Der Teufel im Detail
„Unsere Versuche und Untersuchungen haben gezeigt, dass Komplement-ummantelte HI-Viren besser von dendritischen Zellen erkannt und in weiterer Folge durch Effektorzellen besser bekämpft werden, als solche, die nicht immunologisch gekennzeichnet wurden.“ Auf Basis dieser Arbeit, die Wilflingseder in Zellkulturen durchgeführt hat, ist prinzipiell eine therapeutische Impfung denkbar – prinzipiell, denn der Teufel steckt im Detail; in diesem Fall in dem Umstand, dass das Zeitfenster, das zur Verfügung steht, nur zwei Wochen dauert. „Anschließend treten HIV-spezifische Antikörper auf, die das Virus zwar erkennen, aber in dieser Phase nicht neutralisieren. So wird die Immunantwort, die durch die dendritischen Zellen vermittelt wird, wieder verändert, da andere Rezeptoren auf den Zellen stimuliert werden“, stellt Wilflingseder fest.
„Ziel unserer Forschung ist es nun, ein besseres Verständnis des Immunsystems und dieser Ummantelungsvorgänge vor allem zu Beginn der Infektion zu erhalten und dadurch doch Wege zu finden, das Immunsystem auch in der chronischen Phase der HIV-Infektion zu stärken“, relativiert Wilflingseder vorschnelle Hoffnungen auf eine Therapie.

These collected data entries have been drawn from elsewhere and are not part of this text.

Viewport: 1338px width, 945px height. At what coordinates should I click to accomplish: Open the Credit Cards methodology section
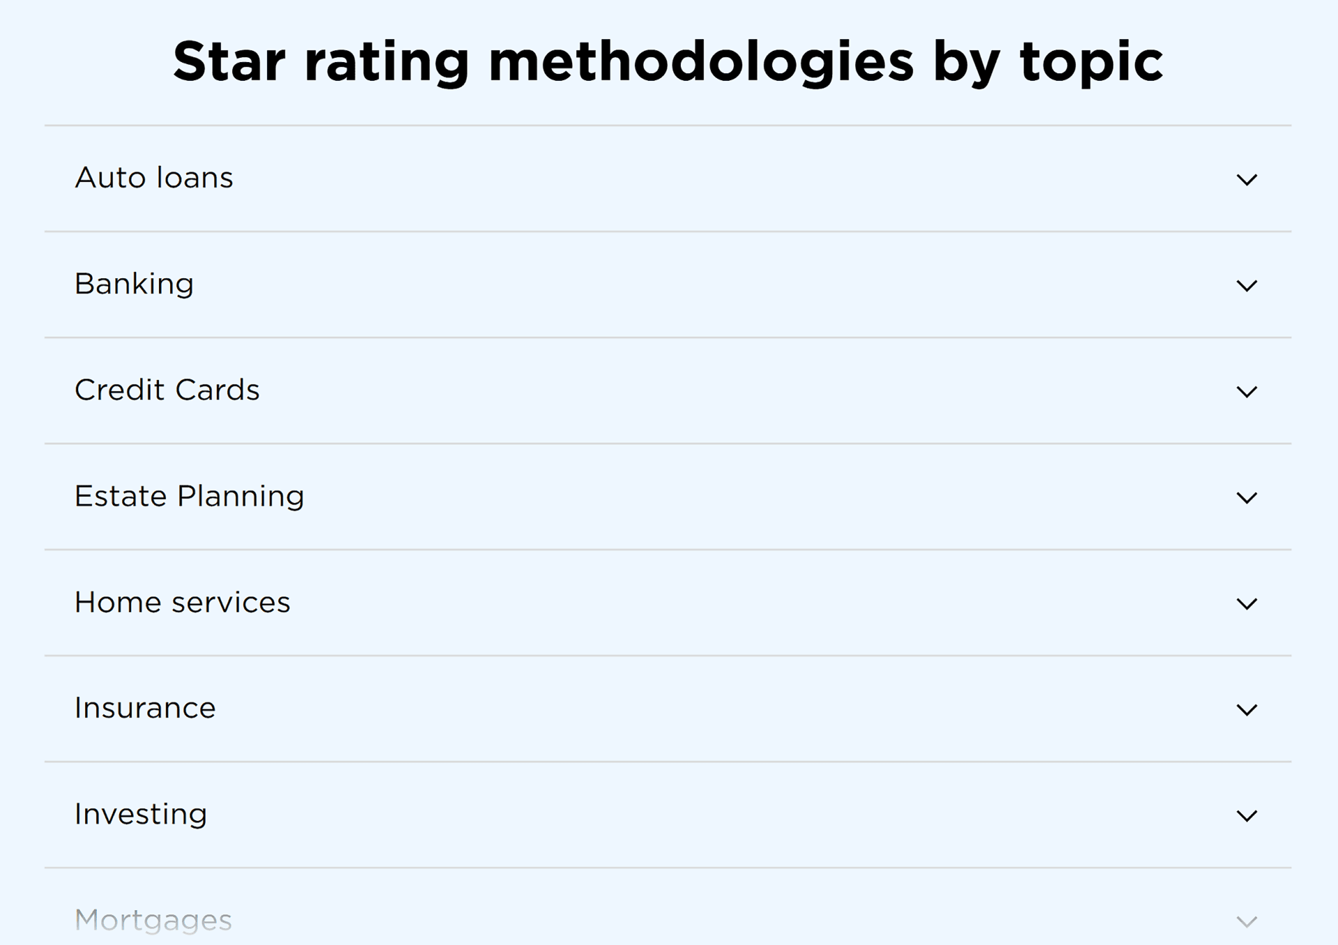coord(167,390)
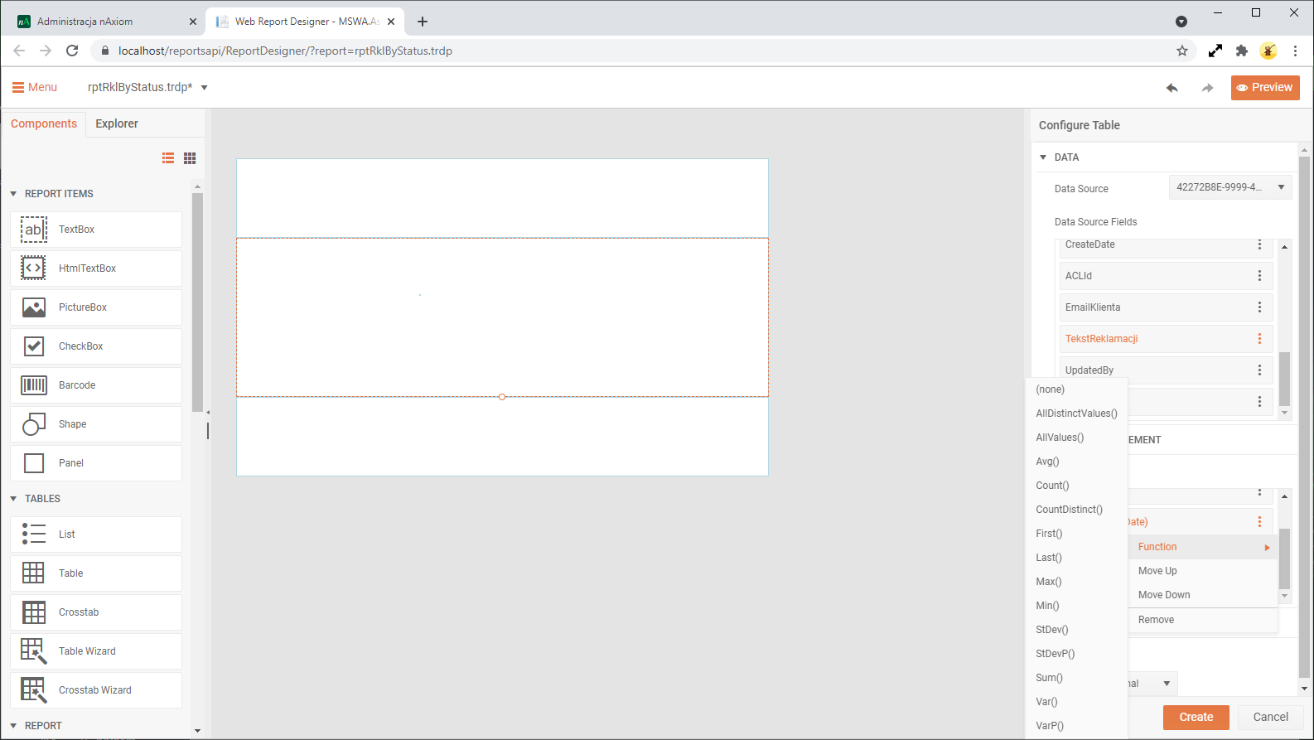Image resolution: width=1314 pixels, height=740 pixels.
Task: Switch components to list view
Action: tap(168, 158)
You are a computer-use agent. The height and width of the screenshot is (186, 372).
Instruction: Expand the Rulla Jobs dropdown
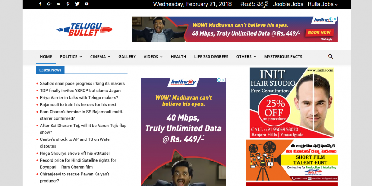coord(322,4)
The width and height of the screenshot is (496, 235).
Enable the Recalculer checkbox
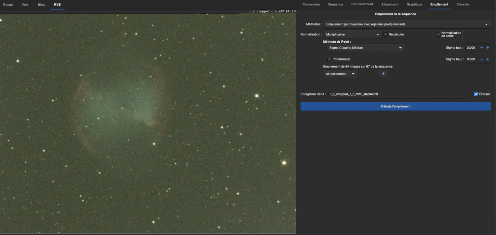[386, 34]
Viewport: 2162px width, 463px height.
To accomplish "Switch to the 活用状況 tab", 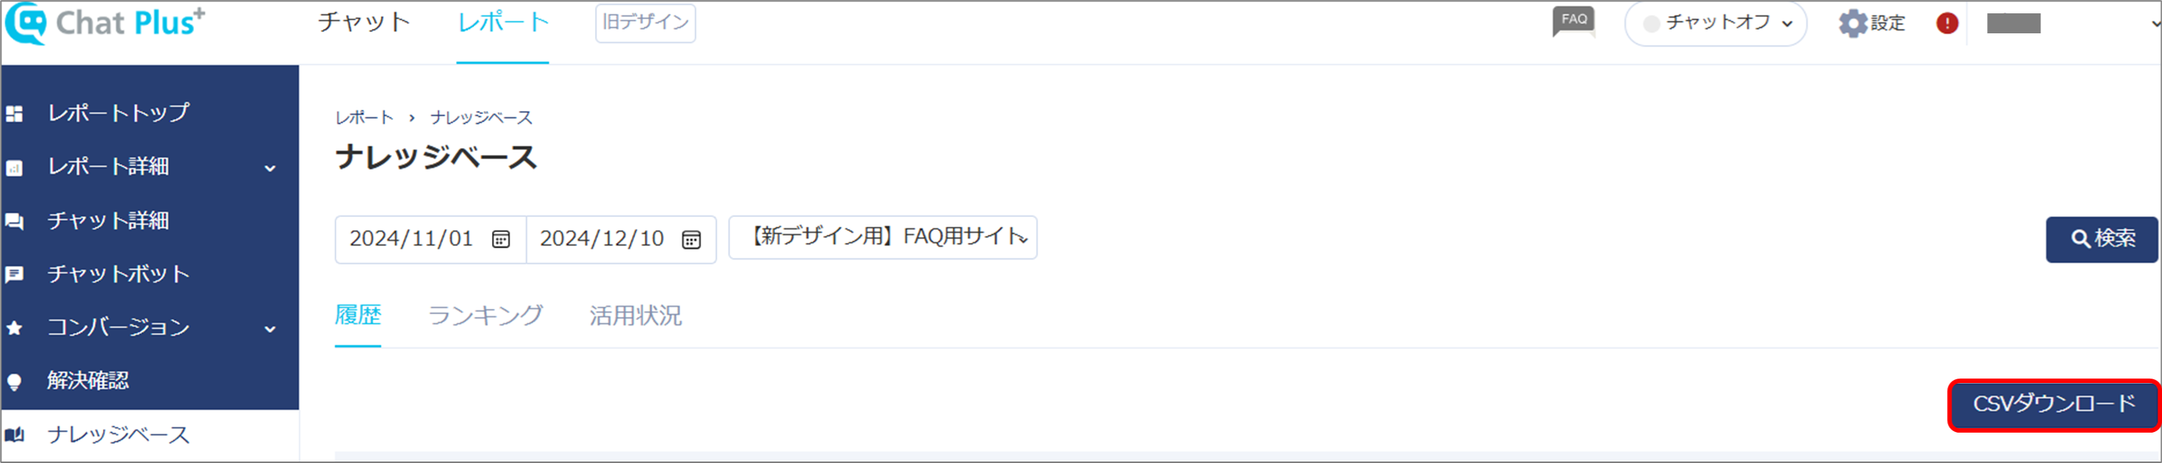I will (635, 315).
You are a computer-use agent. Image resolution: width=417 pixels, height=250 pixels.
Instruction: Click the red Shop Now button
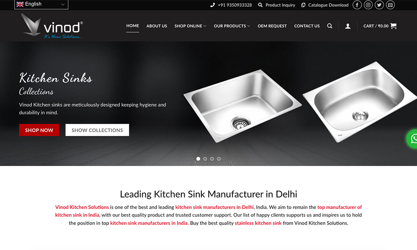click(x=39, y=130)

Das Potenzial neuer Modelle
Manifeste Erfolge und Fortschritte sieht sie auf einem anderen Gebiet. Doris Wilflingseder hat ihre Forschungsarbeit mit Hilfe von Zellkulturen begonnen und verfeinert. „Zellkulturen sind oft sehr einfach. Komplexere Strukturen, wie wir sie in unterschiedlichen Geweben vorfinden, fehlen ihnen“, fasst sie zusammen. Dieser Nachteil wurde lange Zeit durch Tierversuche umgangen. „Jetzt erarbeiten wir aber wirklich gute 3D-Modelle. Durch gezüchtete 3D-Strukturen und Organoide ändern sich die Voraussetzungen zusätzlich.“
Tierversuche, ist die Forscherin überzeugt, sind nicht nur fraglich, sie sind oftmals ersetzbar. „Ich arbeite eng mit Physiologen und Bio-Informatikern an der Entwicklung von 3D-Kulturen zusammen.“ Sie bringt dabei ihr Wissen und ihr Gespür für Zellkulturen ein. „Das Gespür für den Moment, in dem man die Medien wechselt, wann man Proben nimmt, ist wichtig.“ Diese Zeitpunkte, betont die Forscherin, folgen häufig keinem fixen Schema. Dazu braucht es Erfahrung und Kreativität, „wie beim Kochen, denn es fällt auf, dass Personen, die kochen können und backen, auch ein Gespür für Zellkulturen haben“. Mit Hilfe der neuen Modelle lassen sich dann Krebserkrankungen ebenso wie HIV-Infektionen besser und vor allem im menschlichen System untersuchen – und schließlich auch behandeln.